You know your industry is highly competitive. You know you are judged on your results. You know it’s critical to be highly productive. The problem is that this drive for efficiency often comes at the expense of being truly effective as a leader.
As a leader, your job is to get results ….. with, and through, other people. In other words, you must be highly efficient AND very effective. You must be able to meet multiple demands, achieve key results, as well as be able to build relationships, coach others and inspire your team.
This is incredibly challenging because efficiency and effectiveness, often compete with each other!
The Cost of Being a Purely Results-Driven Leader
Super-efficient leaders are highly task focused. They pride themselves on hitting targets, completing projects on time and on budget, on executing the strategy.
This drive is completely understandable because most often, you get promoted into a leadership position, because you have achieved outstanding results, very consistently. The transition from the high-achieving individual to the excellent leader of a high-achieving team can be very challenging.
The risk is that the highly task-focused leader is so productive, but that this comes at the expense of having sufficient people focus.
Highly efficient leaders often see building relationships, developing others and showing empathy as ‘wasting valuable time’, as interruptions or as obstacles on the way to achieving outcomes. Inadvertently these leaders often alienate people in their teams and in the wider business because of their perceived abrasive attitude. Their team members don’t believe their leader cares about them, they believe he/she just sees them as a cog in the machine.
Overly task-focused leaders are often highly-directive and controlling. They fear delegating tasks and say things like ‘If I let go and delegate it to others, they’ll probably mess things up. Then I’ll have to waste more time fixing what I could just have done in the first place! So it takes longer, I feel frustrated, and I look bad for not delivering.’
You Can be Too People Focused Too
Having strength as a leader who can inspire, influence, motivate and coach your team is a real asset, especially in today’s workplace where staff expect to have input, to enjoy their work and to feel valued and recognised for their expertise, ideas and achievements.
Of course, there’s such a thing as being too people focused as a leader.
These leaders kid themselves that all the time they spend with their team and with customers is well-spent and ‘will pay dividends in the end’. These leaders are so ‘understanding’ of their people that they excuse their negative attitudes or under-performance. They can be very busy building relationships, but building them without a sense of purpose, of what you can and will achieve together.
Sometimes they are so busy inspiring others that they become ‘all talk and no walk.’ A people focus is critical for you to be an effective leader, and that people focus must also align with your purpose and drive for results.

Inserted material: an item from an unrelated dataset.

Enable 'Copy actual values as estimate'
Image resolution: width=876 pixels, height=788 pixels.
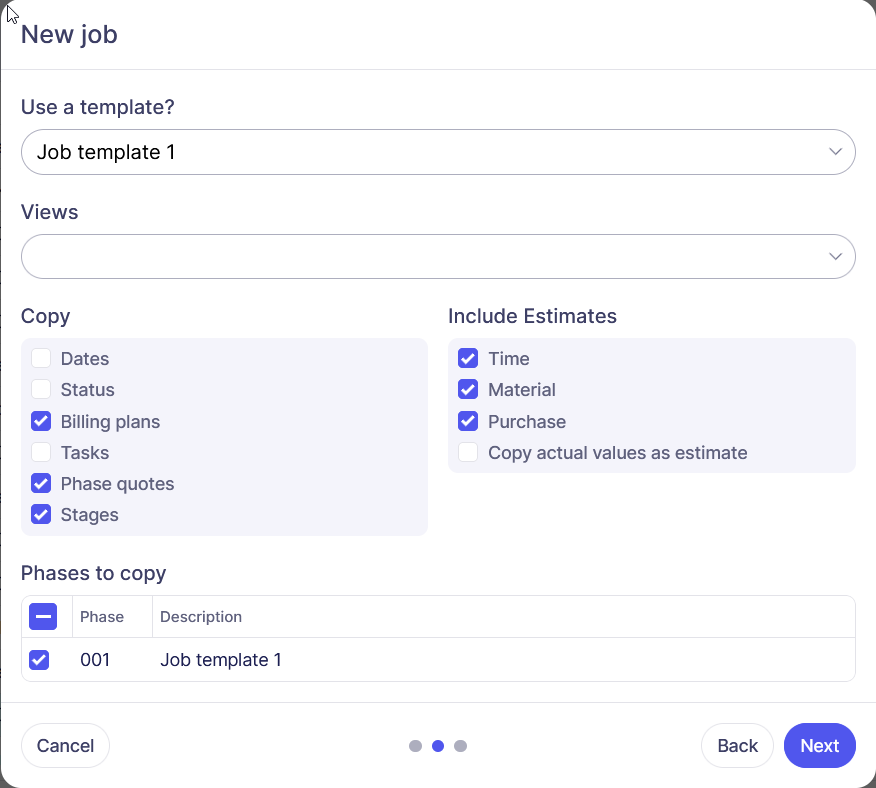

Highly task focused leaders tend to have more tunnel vision, and the drive for results pushes them to put ‘what they achieve’ way ahead of ‘how they achieve it’. As a result, they can gain the outcome but lose their people, both through their people losing engagement and literally because they exit the business. It is important to note too, that you generally lose your best talent and not those you would be happy to see go!

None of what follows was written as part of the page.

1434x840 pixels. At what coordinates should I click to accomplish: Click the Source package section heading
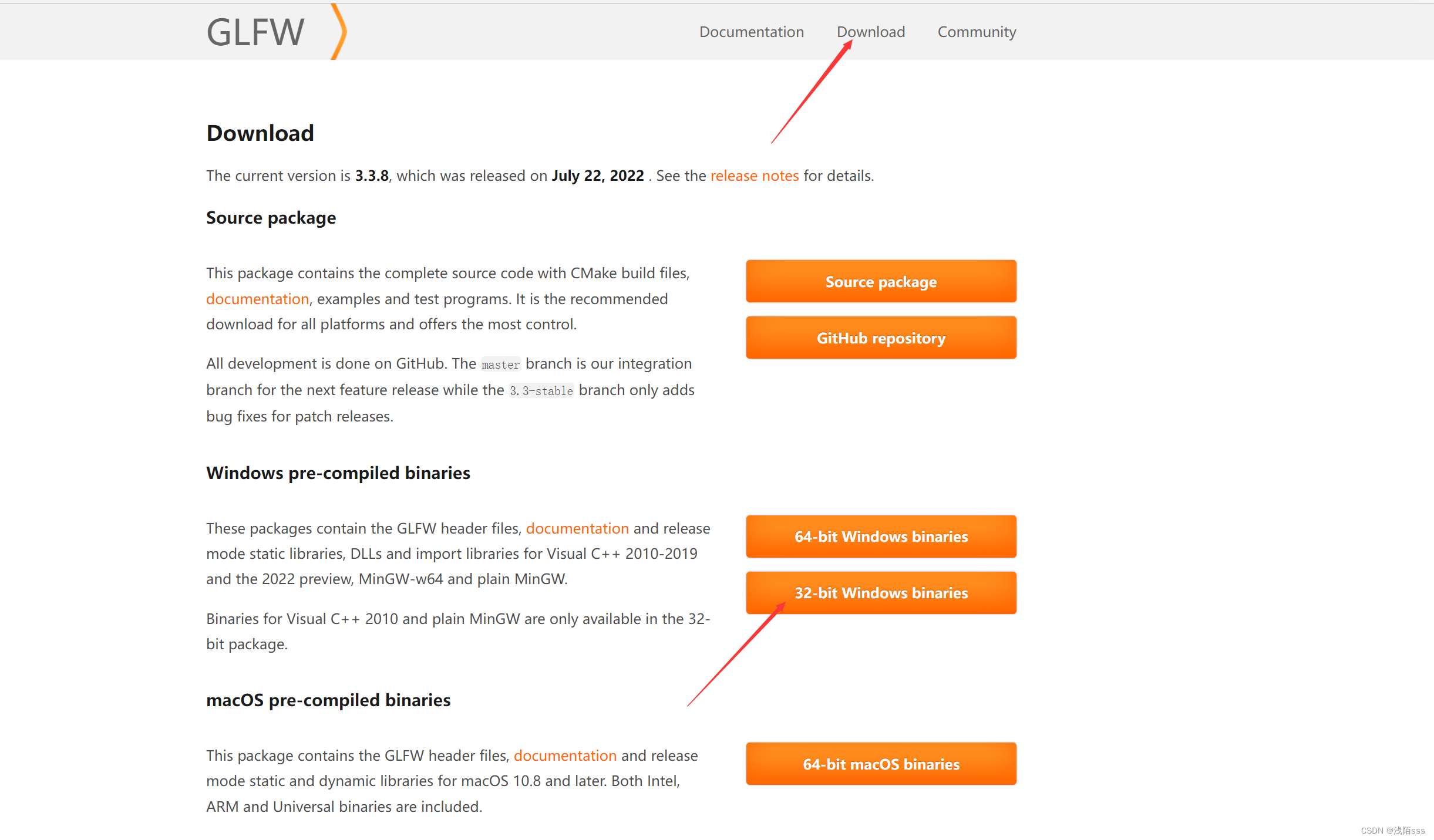click(x=271, y=218)

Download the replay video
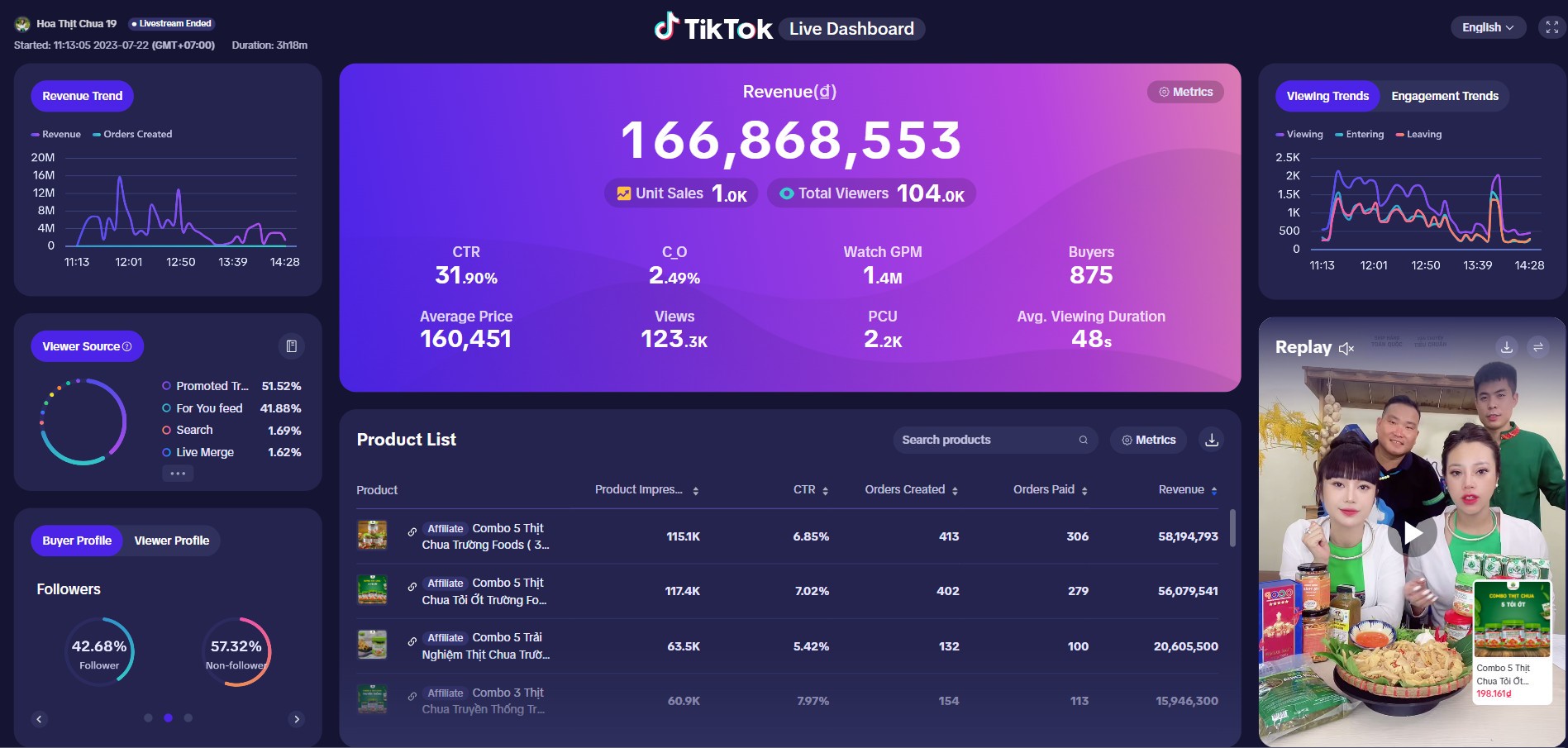1507,347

Highly people focused leaders can be too consultative and too understanding. They can be so obsessed with looking after people and relationships that they fail to deliver the results necessary for the business to be successful.
Efficient AND Effective (…not Efficient OR Effective)

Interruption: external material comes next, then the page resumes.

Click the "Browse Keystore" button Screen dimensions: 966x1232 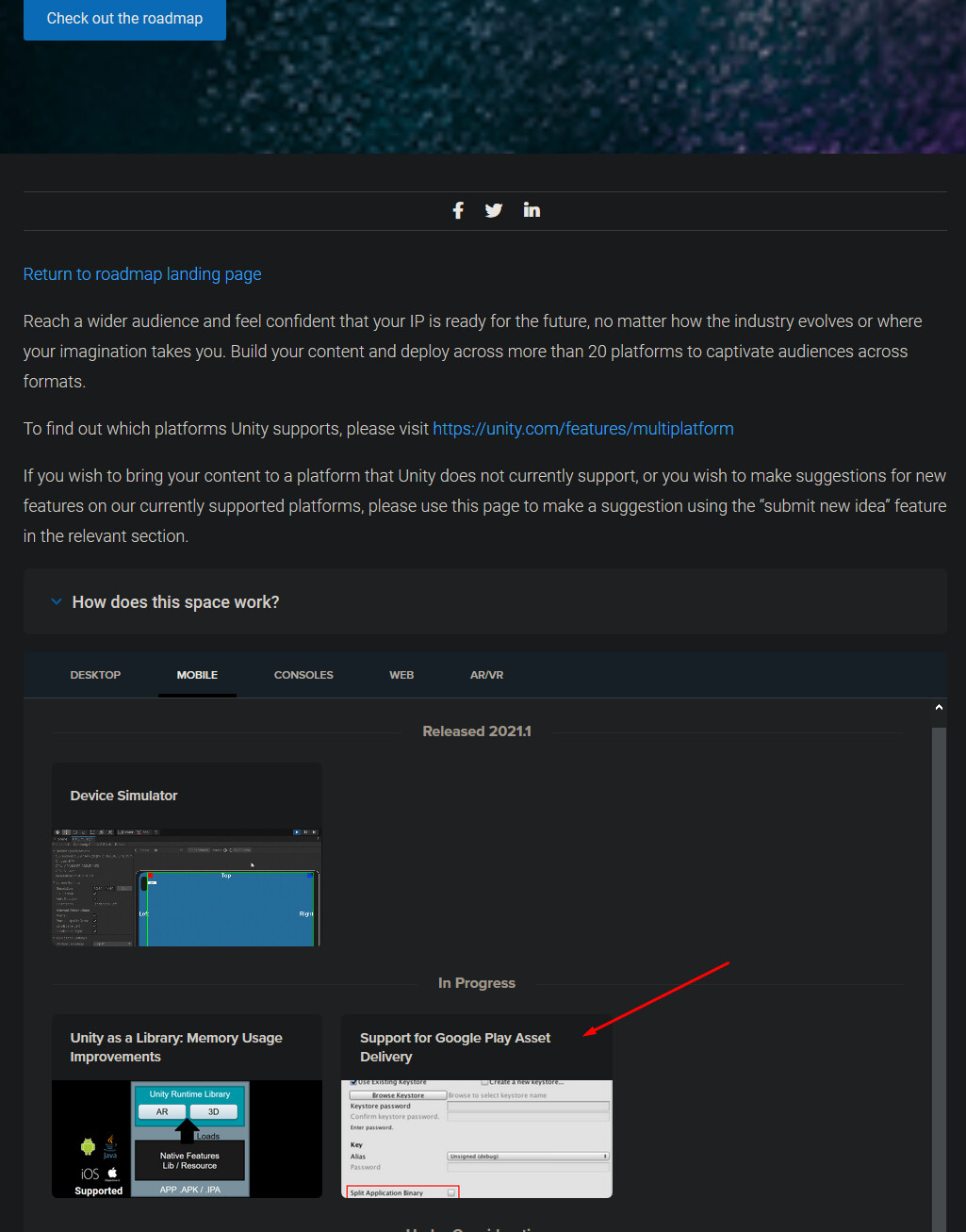tap(397, 1094)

You need to ensure that you are both efficient AND effective as a leader.
Great leaders are able to balance task-focused efficiency with people-focused effectiveness. They combine getting things done with inspiring, developing and empowering others. They are driven about achieving outstanding results AND they understand that they can do this best when they have their team ‘on board’.
There is a pertinent quote ‘If you want to go fast, go alone. If you want to go far, go together.’ Great leaders recognise the massive difference between being a high-achieving individual and leading a high-achieving team. They strive for an ‘effective champion team’ rather than for a group of ‘efficient champions’.
Each of us has a natural preference for ‘task first, people second’ or ‘people first, task second’. Which one are you?
And what will you change or improve to become a truly great leader?